Trouble with text-to-speech over MQTT

Opps, actually confused your log with romkabouter’s, re: the speechengine. sorry. My suggestion about MQTT.fx is really focused on testing the string. After you connect to your mosquitto broker, and subscribe to the topic, you can publish to the same topic, which bypasses your code. (not saying that there’s any incorrect, but I’ve found trying to isolate the the simplistic configuration helps). I had a lot of issue originally learning MQTT & python, and it really helped me to understand what I needed to do. If you copy/paste a work json to do tts, and you don’t get it to work, then something’s happening on the rhasspy end. if it does work, then you can look at your code. Just my two cents, and let me know if there is anything I can do to help.

Life’s gotten derailed a bit and I am just now finally taking a look at MQTT.fx. It appears that it has become a commercial product with licensing fees. Are you using an older version you got from somewhere? It certainly looks helpful.

You can still download version 1.7 here

http://www.jensd.de/apps/mqttfx/1.7.1/

But there are other good tools out there I think.

Thanks for that. The results were very interesting. As expected, I was able to use MQTT.fx to subscribe to the text-to-speech topic, and if I took a message generated by the web interface, I could copy it and publish it to the topic and generate speech. However, if I published using my application, I would see a message that looked identical when I looked in MQTT.fx. If I then copied that message and published it inside of MQTT.fx, speech was also generated. I also copied this successful message text into Visual Studio, and I spot no character differences in the message.
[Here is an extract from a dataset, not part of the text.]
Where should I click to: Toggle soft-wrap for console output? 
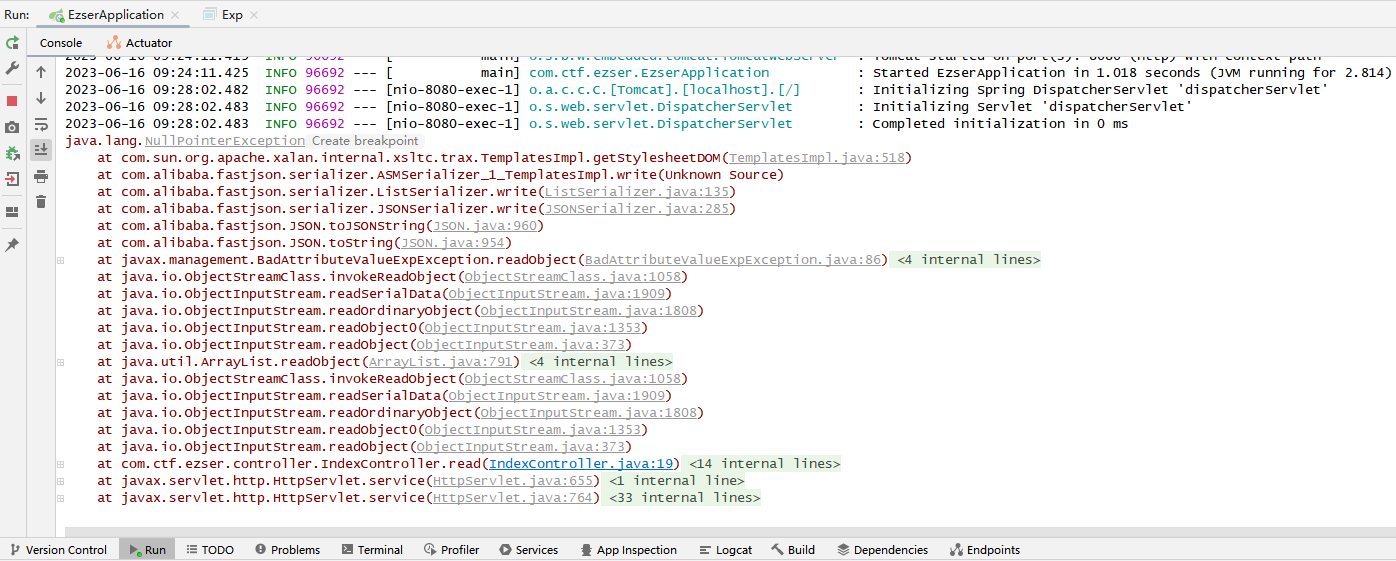(41, 124)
This is bizarre, because if the message wasn’t published, I wouldn’t be able to copy it and republish it from MQTT.fx. And yet somehow when I published from my application using mosquitto, no speech is generated.

If I ask for the library version, I’m getting version number 1.5.7 in my application, and in MQTT.fx, so I’m guessing that’s the version of the broker? From what I’m seeing online, that version is too early to be using protocol version 5, which I’m not attempting to do in my application. So again I have absolutely no idea what’s going wrong. If anyone has any further ideas, please share them!
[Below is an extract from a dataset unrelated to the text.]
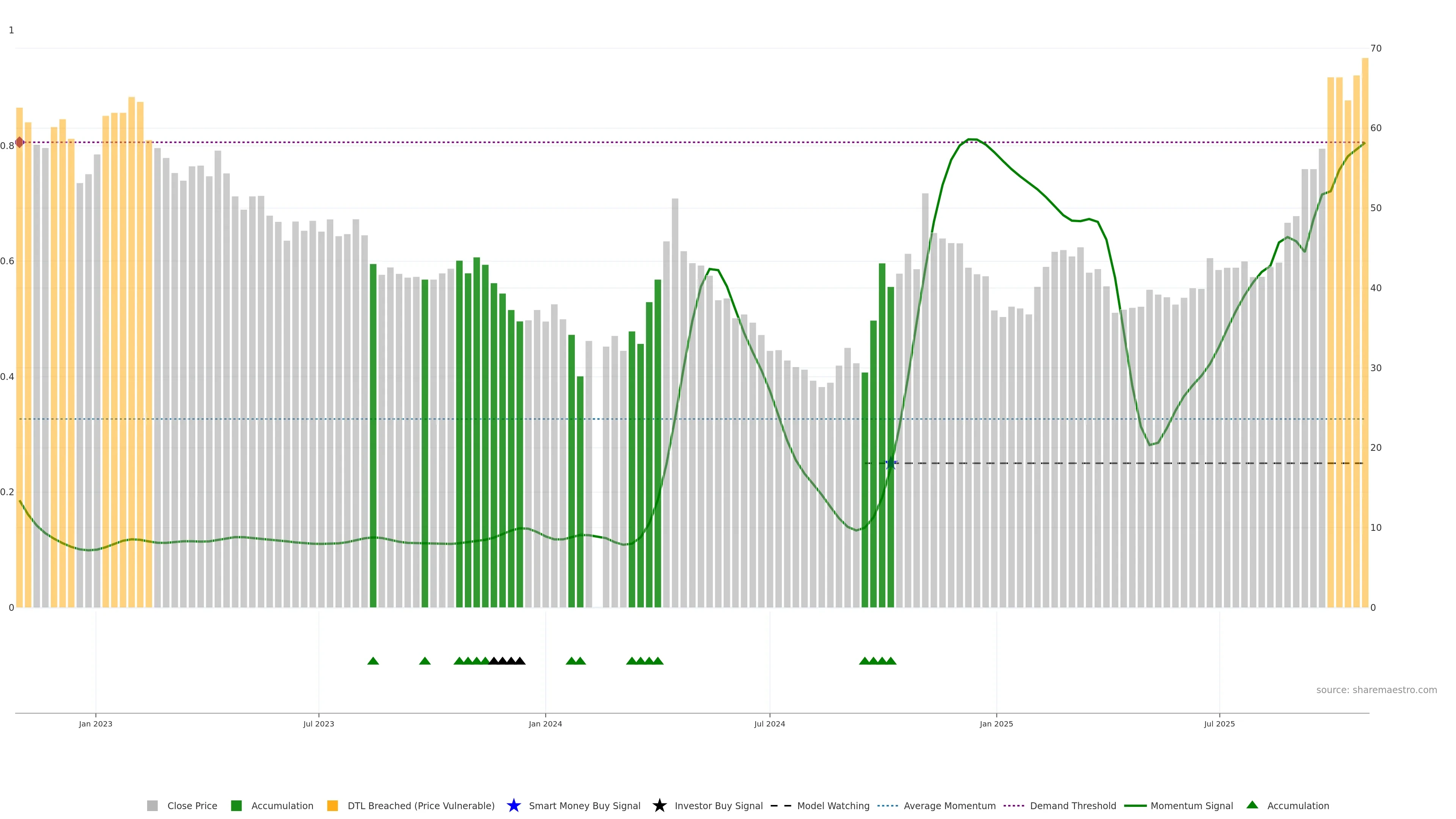Toggle the Model Watching dashed line legend
1456x819 pixels.
[833, 806]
Are you using the same credentials on the broker? Not sure if it matters, but just to verify

I’m just using the internal Rhasspy MQTT broker, which I didn’t think needed credentials. And all of the topics subscription stuff is working just fine. And even the publishing is working, except that it doesn’t produce speech, whereas the other methods of publishing are working.

What does “mosquitto -v” say?
If it’s version 2.x, this might help:
https://community.rhasspy.org/t/bullseye-mosquitto-and-authentification-for-remote-access/3444

Hey Light, I’m a fan of trying to start with the simplest possible script, and building from there. I’m sure your programming skills are far beyond mine, but since you’re having such an unusual issue, maybe just seeing if you can connect to the broker and publish a message, and then put in your json?

import paho.mqtt.client as mqtt #import the client

def on_connect(client, userdata, flags, rc):
  print("Connected with result code " + str(rc)) # for debugging, uncomment to check if connected, should be result code 0
  client.subscribe("hermes/tts/say/#")

def on_publish(client,userdata,result): #create function for callback
    print("data published \n")

def on_message(client, userdata, message):
    print("message received " ,str(message.payload.decode("utf-8"))) # for debugging, uncomment to check message
    print("message topic=",message.topic) # for debugging, uncomment to check topic
    print("message qos=",message.qos) # for debugging, uncomment to check quality of service
    print("message retain flag=",message.retain) # for debugging, uncomment to check retained message flag

client = mqtt.Client()
client.on_connect = on_connect
client.on_message = on_message
client.connect("XXX.XXX.XXX.XXX", 1883, 60)
client.publish("hermes/tts/say","Hello")
client.loop_forever()

Actually, I don’t have the mosquitto command. I guess I haven’t installed the package that it comes from. Sadly, I don’t really remember what I did to get things compiling in the first place. I usually try to take notes, but I think I failed to do that this time.

Yeah, regardless of our abilities, starting simple is certainly the way to go. As you suggest, I am able to publish messages, which I have confirmed multiple ways. But for whatever reason the messages don’t produce speech, despite looking correct as far as I can tell. I’m starting to feel a sneaking suspicion that I’m going to feel rather silly once this finally gets figured out.

Yes, I feel silly. I finally figured out the issue, although I’m not quite sure why it matters. It’s actually present in my initial code snippet, when I’m calculating the size of the message payload. I use strlen + 1, because I was under the impression the payload size needed to include the null terminator. However, if I remove the +1, the message publishes successfully and speech is generated. I guess something about including this character in the message throws off the parsing of the message on the Rhasspy side of things.

Great that you found the issue. Always a pain when you’re trying to solve it.
Good work :slight_smile:

congrats! glad you solved it.

@romkabouter @JeffC Thank you both, and everyone else who provided suggestions.